B1032-1 The Woman Who Knows...

Some years ago, when my sister-in-law was a teller at a small branch bank, she dug her heels in when they asked her to break in another branch manager. She had trained ten "snot nose kids," as she called them, to become her boss in the bank. And then, after a year or so, they would leave to go "downtown" to the main branch, where they would sit at a desk by the front windows and read The Wall Street Journal all day long. One after another, she had nurtured those young men - they were always and invariably young men - and she had to teach them that the simple-looking man who came into the bank in those crusty farmer’s overalls really had enough money to buy and sell the bank a half a dozen times over. More than once she had slapped those young men on the back of the head as if they were nine-year-olds, and called them dumb shits, when they told her they had turned down a loan for Herbie. My sister-in-law was a beautiful, feisty woman!

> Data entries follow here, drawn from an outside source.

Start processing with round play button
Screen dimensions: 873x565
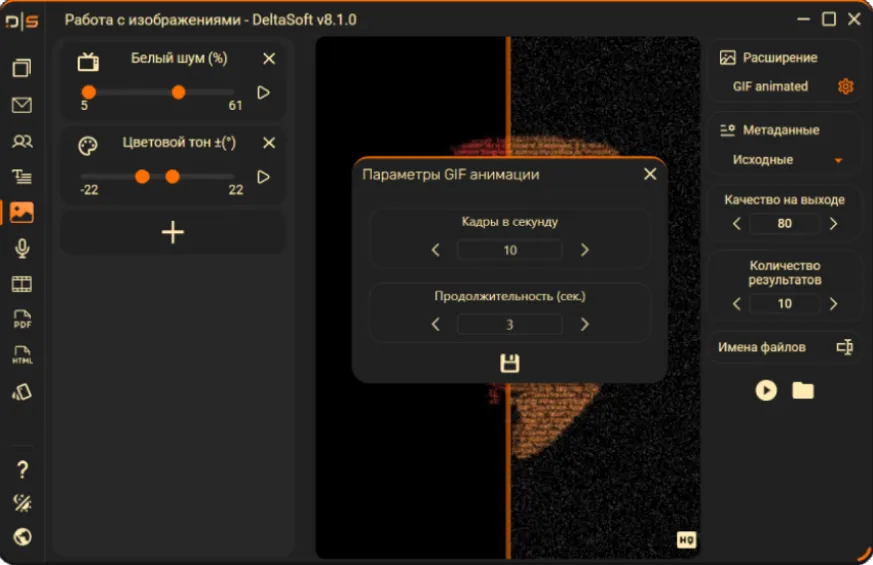coord(766,390)
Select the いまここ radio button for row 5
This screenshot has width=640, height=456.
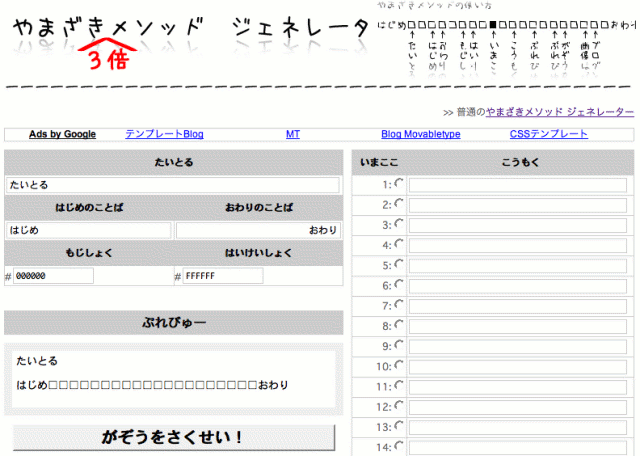400,284
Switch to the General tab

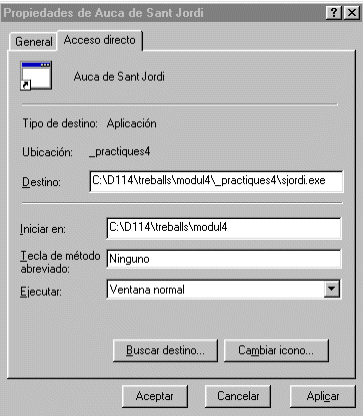[x=33, y=42]
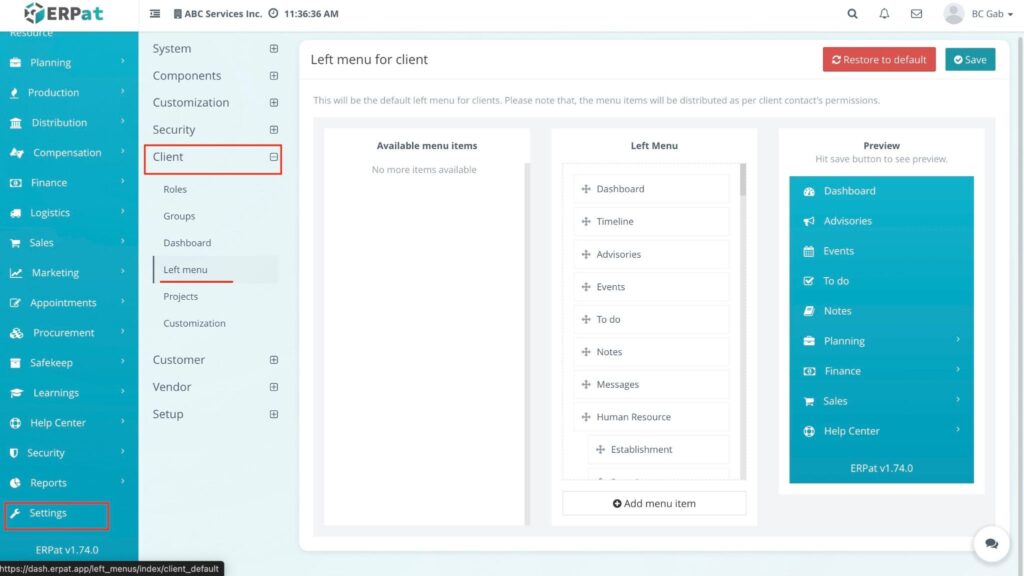Toggle the sidebar hamburger menu icon

(x=155, y=14)
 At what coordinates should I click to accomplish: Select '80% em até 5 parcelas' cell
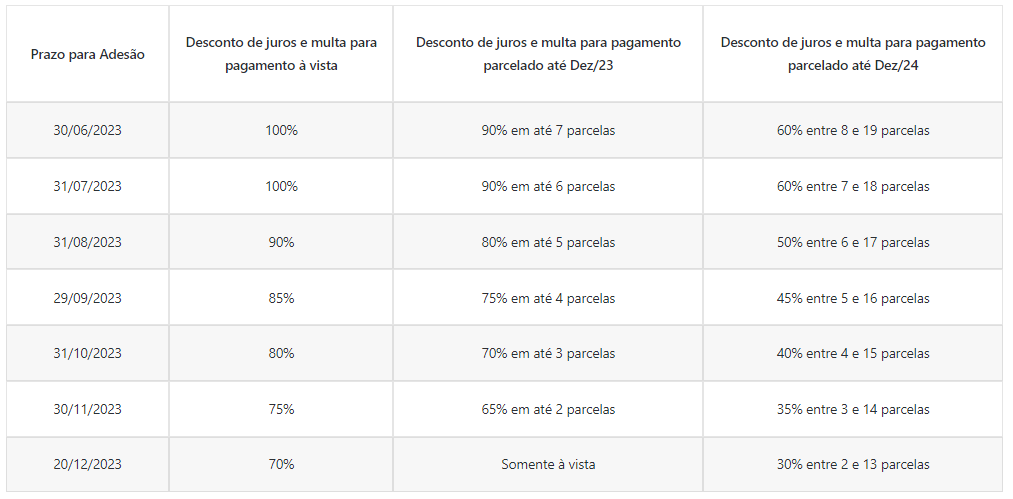(548, 242)
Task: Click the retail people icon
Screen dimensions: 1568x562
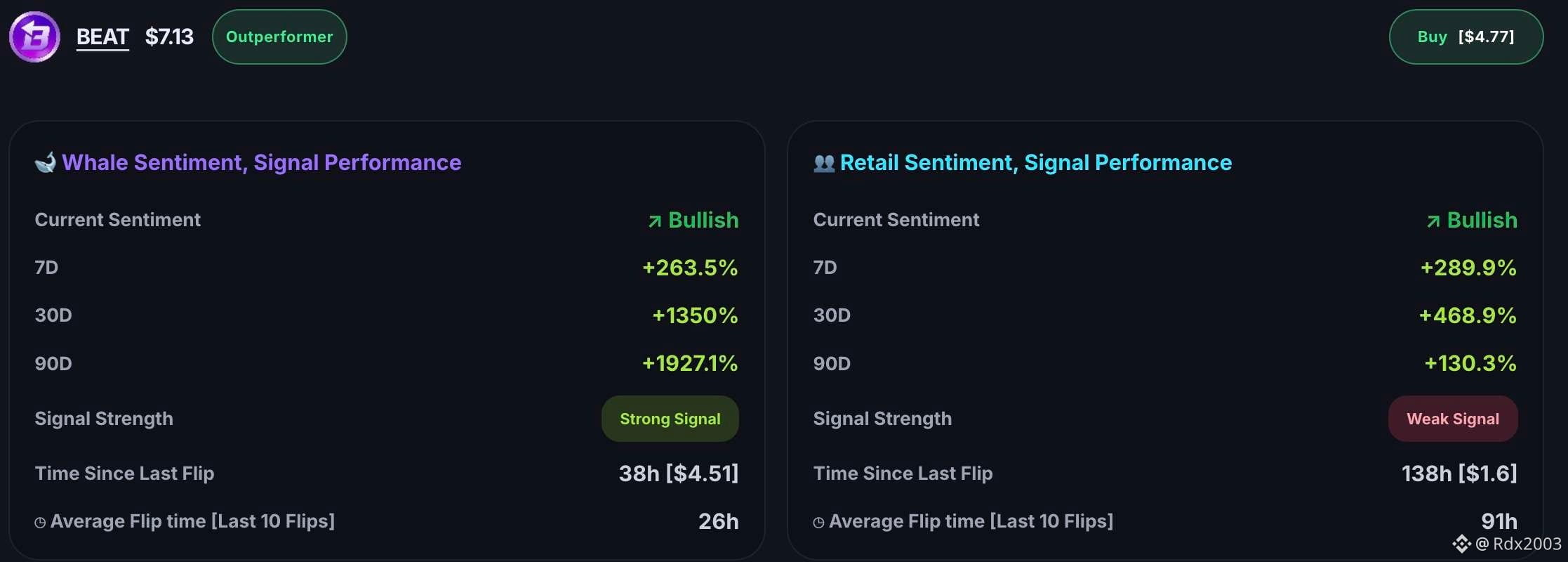Action: pos(824,163)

The "main suit" downtown was surprised when she refused to break in another man. He was surprised to the point that he requested that she come downtown to the bank in the city “to have a little chat with him." She told her husband that she was probably going to get fired. But she didn't care. "I've had it with these damn kids," she said.

Initially, the "suit" talked to her in those mushy and patronizing tones, and explained to her that it was necessary for her to break in these young men so that the bank had an adequate supply of up-and-coming managers. She nodded her head as if she agreed with him and let him babble on and on about the need to train those new managers. Finally, she told him that she was the most qualified person at her branch, and that if he wanted to train somebody to become the branch bank manager, she was the ideal candidate. "How much sense does it make for me to train some dumb kid straight out of college to become the branch manager when I know more about banking than the kid will ever know?" she asked. "Why don't you just make me the branch manager instead of wasting my time on those stupid kids you keep sending me?"

Of course, he turned in his swivel chair and looked out the window. He gave her that pensive look that he always feigned just before telling an applicant that "the bank will be unable to grant your loan request." He sat there with his fingers, interwoven together, tucked under his chin. From time to time, he would look down longingly at The Wall Street Journal lying on his desk. Then he would pinch the dial of his wristwatch between his thumb and his index finger as if he were checking the time. "So," he said, "we'll send the new trainee to your branch next Monday so you can get started on his training."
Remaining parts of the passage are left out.